ACH-4471, First Generation Oral factor D Inhibitor- Proof of
Concept Validated in both PNH as Monotherapy and in Combination
w/C5 Inhibitor - Proof of Mechanism Validated in C3G, End of
Phase 2 Meeting Targeted for 4Q 2019
Achillion Pharmaceuticals, Inc. (Nasdaq: ACHN), a clinical-stage
biopharmaceutical company dedicated to transforming the lives of
patients and families affected by complement mediated disorders,
today reported interim results for the Company’s Phase 2 trials of
its first-generation oral factor D inhibitor, ACH-4471, as well as
Phase 1 pharmacokinetics and potency data for its next-generation
factor D inhibitors, ACH-5228 and ACH-5548.

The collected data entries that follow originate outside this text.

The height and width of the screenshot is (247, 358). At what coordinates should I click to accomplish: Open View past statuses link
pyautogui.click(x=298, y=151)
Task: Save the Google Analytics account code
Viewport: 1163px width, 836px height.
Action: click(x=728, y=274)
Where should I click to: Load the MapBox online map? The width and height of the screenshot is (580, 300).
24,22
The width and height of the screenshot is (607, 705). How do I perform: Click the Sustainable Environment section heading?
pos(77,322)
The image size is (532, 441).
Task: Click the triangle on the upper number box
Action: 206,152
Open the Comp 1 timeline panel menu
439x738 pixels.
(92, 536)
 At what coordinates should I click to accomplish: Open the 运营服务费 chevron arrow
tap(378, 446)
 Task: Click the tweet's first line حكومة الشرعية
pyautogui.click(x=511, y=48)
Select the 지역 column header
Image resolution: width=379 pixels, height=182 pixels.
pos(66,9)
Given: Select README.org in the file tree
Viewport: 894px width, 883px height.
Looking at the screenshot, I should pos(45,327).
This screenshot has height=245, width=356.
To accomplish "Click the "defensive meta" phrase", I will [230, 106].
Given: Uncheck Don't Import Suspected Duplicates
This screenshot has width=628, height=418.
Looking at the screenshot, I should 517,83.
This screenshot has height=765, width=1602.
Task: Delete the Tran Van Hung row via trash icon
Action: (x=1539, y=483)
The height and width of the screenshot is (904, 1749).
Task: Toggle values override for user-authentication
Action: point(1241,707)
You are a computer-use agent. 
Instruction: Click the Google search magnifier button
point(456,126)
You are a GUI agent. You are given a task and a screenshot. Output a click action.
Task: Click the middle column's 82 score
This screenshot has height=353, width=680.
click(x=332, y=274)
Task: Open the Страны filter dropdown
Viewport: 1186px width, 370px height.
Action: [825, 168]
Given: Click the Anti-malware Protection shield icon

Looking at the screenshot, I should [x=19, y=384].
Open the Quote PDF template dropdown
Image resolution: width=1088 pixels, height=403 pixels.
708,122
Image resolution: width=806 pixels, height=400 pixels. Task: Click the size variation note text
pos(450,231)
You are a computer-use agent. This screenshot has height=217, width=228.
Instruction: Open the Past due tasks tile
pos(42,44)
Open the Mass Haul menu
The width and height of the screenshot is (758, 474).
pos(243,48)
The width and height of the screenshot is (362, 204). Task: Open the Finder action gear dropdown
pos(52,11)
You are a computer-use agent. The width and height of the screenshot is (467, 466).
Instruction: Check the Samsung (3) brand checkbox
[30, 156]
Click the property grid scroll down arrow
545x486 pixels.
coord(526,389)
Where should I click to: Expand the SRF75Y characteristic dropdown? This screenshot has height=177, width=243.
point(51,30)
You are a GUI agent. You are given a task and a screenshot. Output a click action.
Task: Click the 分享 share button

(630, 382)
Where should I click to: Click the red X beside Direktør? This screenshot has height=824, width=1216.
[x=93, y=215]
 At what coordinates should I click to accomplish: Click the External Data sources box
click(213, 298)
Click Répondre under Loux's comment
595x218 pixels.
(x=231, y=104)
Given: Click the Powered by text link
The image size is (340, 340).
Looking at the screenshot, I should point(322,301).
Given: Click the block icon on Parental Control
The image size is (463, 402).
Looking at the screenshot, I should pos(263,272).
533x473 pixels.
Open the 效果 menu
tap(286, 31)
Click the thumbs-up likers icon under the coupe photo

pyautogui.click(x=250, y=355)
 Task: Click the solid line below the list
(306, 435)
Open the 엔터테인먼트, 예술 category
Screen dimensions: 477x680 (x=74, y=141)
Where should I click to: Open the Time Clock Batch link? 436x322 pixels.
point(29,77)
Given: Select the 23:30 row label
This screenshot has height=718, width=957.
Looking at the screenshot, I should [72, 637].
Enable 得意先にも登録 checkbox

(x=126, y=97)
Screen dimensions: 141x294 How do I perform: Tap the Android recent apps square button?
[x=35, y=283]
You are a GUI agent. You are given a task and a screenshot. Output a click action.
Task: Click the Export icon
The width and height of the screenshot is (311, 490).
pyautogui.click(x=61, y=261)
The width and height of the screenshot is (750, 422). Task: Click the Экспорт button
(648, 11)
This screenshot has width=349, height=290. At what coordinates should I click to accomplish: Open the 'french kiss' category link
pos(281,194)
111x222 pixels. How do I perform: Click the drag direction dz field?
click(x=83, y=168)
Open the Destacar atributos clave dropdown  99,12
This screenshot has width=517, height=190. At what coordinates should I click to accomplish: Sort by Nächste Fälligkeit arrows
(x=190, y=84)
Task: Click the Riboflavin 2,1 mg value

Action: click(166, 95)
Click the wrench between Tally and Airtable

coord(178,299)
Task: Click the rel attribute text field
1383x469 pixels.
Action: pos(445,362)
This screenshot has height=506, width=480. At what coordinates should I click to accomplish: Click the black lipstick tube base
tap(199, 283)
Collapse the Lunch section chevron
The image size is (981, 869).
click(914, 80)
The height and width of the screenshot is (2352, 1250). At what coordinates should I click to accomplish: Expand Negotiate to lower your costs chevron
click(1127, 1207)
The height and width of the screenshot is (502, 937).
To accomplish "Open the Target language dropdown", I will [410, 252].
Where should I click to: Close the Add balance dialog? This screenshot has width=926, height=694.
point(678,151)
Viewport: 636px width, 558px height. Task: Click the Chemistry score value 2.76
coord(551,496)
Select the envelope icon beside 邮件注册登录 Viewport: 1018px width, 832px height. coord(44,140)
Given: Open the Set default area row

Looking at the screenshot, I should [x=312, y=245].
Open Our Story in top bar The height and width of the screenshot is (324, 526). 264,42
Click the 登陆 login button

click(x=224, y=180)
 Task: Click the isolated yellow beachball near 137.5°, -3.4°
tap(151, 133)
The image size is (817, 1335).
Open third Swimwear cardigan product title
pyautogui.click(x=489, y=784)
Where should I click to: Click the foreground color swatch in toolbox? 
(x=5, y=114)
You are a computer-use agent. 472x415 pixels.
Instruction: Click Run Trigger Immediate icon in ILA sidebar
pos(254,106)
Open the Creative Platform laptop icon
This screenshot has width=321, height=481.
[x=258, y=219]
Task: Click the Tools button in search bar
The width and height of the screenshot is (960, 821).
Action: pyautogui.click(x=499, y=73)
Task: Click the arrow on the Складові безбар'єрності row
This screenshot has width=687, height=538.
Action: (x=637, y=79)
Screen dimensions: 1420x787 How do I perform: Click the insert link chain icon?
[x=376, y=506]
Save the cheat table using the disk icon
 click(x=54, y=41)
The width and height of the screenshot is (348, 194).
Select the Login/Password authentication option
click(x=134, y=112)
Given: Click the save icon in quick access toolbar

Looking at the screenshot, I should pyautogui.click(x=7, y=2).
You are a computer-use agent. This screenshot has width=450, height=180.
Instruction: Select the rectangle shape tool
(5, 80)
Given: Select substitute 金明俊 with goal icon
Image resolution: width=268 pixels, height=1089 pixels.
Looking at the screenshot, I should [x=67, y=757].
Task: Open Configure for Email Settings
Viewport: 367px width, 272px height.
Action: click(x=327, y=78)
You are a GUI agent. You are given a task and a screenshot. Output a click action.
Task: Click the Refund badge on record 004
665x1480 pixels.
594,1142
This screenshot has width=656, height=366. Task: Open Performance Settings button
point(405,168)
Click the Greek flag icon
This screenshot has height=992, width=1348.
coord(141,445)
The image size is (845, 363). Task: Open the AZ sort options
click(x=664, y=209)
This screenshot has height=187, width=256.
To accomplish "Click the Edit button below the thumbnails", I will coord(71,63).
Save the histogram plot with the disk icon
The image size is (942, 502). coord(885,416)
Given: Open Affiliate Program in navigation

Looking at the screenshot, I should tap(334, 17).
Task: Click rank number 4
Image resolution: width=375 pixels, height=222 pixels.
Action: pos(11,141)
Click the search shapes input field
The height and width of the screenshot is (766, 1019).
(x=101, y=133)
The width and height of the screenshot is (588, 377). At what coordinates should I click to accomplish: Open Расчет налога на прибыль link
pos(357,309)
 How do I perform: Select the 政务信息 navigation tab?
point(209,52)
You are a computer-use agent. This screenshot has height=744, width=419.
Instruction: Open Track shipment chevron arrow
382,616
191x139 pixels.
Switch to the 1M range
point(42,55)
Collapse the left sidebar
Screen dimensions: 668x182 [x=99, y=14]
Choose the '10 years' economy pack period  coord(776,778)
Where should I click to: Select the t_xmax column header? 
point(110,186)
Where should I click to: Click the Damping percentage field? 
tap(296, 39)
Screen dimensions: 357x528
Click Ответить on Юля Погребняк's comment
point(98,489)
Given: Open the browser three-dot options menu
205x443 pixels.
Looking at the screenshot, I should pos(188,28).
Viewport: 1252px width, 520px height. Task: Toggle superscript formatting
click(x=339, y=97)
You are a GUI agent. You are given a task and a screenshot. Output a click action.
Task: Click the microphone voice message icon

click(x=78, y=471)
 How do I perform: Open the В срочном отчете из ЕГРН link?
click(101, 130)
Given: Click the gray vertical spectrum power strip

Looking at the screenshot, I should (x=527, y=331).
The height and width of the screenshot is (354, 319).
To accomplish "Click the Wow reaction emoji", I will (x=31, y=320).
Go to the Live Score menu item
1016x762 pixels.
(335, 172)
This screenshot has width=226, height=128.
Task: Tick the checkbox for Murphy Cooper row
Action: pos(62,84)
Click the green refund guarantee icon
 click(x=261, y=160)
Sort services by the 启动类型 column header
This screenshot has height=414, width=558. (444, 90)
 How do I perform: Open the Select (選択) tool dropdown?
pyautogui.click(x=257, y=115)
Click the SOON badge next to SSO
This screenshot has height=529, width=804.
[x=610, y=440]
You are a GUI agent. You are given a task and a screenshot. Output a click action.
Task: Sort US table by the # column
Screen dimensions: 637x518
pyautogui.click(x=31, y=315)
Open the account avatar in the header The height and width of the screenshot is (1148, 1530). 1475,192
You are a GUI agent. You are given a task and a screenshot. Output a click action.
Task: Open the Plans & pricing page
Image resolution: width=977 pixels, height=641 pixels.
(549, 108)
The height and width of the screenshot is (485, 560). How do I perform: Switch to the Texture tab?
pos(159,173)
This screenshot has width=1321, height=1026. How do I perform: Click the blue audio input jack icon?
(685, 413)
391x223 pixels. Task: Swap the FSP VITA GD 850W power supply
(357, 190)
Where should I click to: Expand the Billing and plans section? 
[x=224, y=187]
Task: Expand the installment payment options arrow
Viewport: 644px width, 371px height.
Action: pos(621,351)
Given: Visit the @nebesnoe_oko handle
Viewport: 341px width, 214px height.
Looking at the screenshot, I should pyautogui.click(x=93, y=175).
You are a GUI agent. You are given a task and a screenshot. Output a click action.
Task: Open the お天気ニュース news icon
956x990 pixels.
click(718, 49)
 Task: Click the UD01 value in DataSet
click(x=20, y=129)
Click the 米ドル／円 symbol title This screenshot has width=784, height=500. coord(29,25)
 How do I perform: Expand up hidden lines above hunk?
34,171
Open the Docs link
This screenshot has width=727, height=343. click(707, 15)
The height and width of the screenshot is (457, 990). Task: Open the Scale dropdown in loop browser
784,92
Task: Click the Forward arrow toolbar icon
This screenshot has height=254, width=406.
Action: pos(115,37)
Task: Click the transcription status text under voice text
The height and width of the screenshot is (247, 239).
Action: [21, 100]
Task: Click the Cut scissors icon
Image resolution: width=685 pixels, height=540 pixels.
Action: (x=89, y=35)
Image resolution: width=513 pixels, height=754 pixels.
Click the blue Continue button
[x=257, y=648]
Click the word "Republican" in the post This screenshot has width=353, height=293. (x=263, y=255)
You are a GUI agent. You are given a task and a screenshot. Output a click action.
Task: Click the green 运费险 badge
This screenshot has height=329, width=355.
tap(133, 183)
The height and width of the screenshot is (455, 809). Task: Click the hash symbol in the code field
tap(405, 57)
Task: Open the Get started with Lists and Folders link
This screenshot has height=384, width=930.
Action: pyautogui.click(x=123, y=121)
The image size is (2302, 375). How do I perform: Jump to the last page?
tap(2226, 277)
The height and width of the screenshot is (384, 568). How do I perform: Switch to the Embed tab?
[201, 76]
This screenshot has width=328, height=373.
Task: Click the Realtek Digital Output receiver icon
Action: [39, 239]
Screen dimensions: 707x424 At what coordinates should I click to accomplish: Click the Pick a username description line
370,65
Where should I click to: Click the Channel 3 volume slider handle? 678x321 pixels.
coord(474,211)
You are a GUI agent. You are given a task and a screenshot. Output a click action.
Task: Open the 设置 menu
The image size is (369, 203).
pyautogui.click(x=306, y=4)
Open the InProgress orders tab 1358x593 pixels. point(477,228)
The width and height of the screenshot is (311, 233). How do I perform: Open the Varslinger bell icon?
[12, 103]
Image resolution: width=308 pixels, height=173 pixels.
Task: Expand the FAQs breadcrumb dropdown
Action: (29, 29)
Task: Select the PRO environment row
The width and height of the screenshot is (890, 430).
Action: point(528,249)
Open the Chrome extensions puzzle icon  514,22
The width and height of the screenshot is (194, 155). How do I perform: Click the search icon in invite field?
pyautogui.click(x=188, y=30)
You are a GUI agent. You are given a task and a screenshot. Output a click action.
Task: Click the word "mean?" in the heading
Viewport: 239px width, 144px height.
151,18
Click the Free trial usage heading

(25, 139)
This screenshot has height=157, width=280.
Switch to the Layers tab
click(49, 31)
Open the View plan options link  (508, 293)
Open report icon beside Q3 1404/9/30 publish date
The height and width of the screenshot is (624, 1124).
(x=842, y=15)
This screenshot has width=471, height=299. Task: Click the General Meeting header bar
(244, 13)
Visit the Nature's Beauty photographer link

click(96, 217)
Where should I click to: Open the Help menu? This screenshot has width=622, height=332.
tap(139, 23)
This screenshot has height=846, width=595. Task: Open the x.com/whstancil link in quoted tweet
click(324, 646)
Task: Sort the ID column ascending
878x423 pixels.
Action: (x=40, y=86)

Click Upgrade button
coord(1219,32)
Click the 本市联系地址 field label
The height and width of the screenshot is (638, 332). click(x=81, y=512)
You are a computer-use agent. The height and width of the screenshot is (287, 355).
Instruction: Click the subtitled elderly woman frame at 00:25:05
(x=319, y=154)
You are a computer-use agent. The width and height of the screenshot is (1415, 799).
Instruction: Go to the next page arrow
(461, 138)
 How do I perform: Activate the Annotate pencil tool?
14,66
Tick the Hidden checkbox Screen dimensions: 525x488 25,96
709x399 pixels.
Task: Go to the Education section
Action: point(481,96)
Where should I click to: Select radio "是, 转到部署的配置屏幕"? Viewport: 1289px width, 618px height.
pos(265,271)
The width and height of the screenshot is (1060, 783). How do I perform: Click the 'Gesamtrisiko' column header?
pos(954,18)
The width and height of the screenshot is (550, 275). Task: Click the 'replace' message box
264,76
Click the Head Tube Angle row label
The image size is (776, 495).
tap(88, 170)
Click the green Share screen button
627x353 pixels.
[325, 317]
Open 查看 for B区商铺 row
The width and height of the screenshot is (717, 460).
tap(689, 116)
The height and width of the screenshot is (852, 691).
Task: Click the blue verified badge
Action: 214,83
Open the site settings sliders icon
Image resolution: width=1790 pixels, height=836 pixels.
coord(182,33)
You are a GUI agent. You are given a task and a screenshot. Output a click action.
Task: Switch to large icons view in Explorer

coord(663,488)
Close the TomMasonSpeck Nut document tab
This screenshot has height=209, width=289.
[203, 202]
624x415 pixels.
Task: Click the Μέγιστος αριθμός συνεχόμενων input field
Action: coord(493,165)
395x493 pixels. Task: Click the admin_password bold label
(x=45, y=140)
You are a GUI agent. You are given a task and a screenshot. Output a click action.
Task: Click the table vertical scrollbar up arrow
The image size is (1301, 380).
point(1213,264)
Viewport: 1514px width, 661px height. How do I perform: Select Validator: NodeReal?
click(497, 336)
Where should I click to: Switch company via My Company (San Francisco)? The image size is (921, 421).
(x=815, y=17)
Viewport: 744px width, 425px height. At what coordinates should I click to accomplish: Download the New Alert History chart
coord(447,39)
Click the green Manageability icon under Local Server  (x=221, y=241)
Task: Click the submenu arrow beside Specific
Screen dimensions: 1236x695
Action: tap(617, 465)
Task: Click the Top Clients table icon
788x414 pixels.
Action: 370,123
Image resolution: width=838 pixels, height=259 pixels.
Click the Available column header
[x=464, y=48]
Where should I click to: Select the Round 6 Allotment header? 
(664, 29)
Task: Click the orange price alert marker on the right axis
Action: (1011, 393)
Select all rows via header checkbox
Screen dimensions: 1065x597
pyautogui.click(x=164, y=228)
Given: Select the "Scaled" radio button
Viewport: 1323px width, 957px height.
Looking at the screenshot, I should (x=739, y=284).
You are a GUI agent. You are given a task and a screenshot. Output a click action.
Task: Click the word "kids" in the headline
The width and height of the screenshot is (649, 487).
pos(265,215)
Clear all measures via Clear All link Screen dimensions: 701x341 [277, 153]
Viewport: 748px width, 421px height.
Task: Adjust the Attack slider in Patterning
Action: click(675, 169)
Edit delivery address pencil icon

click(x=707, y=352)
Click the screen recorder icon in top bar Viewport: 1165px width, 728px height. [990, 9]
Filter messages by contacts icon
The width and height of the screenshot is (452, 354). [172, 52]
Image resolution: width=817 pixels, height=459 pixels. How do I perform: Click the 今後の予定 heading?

“These compelling findings underscore the momentum for Achillion
and our factor D portfolio as we advance three oral small molecule
compounds through clinical development. Our oral factor D
inhibitors have the potential to treat patients suffering from
alternative pathway mediated diseases,” said Joe Truitt, President
and Chief Executive Officer at Achillion. “In C3G, we have
completed patient dosing in our 14-day biomarker/dose ranging study
and we are currently enrolling patients in our 6 and 12-month PoC
trials. We now have 18 clinical sites open globally and plan to
open additional sites in 2019. We are also delighted that the FDA
has recently agreed to allow adolescents in our trials as C3G is a
disease with unmet medical needs that often begins in childhood.
Our C3G plan is to enroll up to 20 patients in our 6 and 12-month
trials and to present our data to the FDA at an End of Phase 2
meeting in Q4 2019.”
Truitt continued, “The PNH trial data show that factor D
inhibition may play an important role in the future treatment
paradigm for PNH patients. Our trials have demonstrated a positive
impact on patient’s hemoglobin, reticulocyte counts, LDH,
FACIT-fatigue scores and reduced blood transfusions both as a
monotherapy and in combination with a C5 inhibitor. Our hypothesis
has been reinforced that if the alternative pathway is adequately
inhibited then patient benefit can be achieved in fundamentally
different ways than has been seen with C5 inhibitors. We believe
this is an unmet medical need and a market segment we will continue
to evaluate. Additionally, based on the Phase 1 pharmacokinetic and
potency data, our next generation compounds, ACH-5228 and ACH-5548,
allow for higher alternative pathway inhibition along with a
reduced dosing frequency. These compounds have the potential to be
transformative both for patients and Achillion and to deliver on
the promise of alternative pathway inhibition across a wide
spectrum of diseases.”
The Company also confirmed today an expected YE 2018 cash and
marketable securities balance of approximately $270 million and a
projected 2019 cash burn of $80-85 million.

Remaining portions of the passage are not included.